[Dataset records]
- Opening Delimiter -
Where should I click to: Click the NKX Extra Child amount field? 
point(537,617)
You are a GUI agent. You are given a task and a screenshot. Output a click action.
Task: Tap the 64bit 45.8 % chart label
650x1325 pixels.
- Closing Delimiter -
→ **Requirement**:
Please reproduce each entry exactly as it appears.

→ **Response to the task**:
Where should I click to: Click the NKX Extra Child amount field? 
point(537,617)
You are a GUI agent. You are given a task and a screenshot. Output a click action.
Task: Tap the 64bit 45.8 % chart label
650x1325 pixels.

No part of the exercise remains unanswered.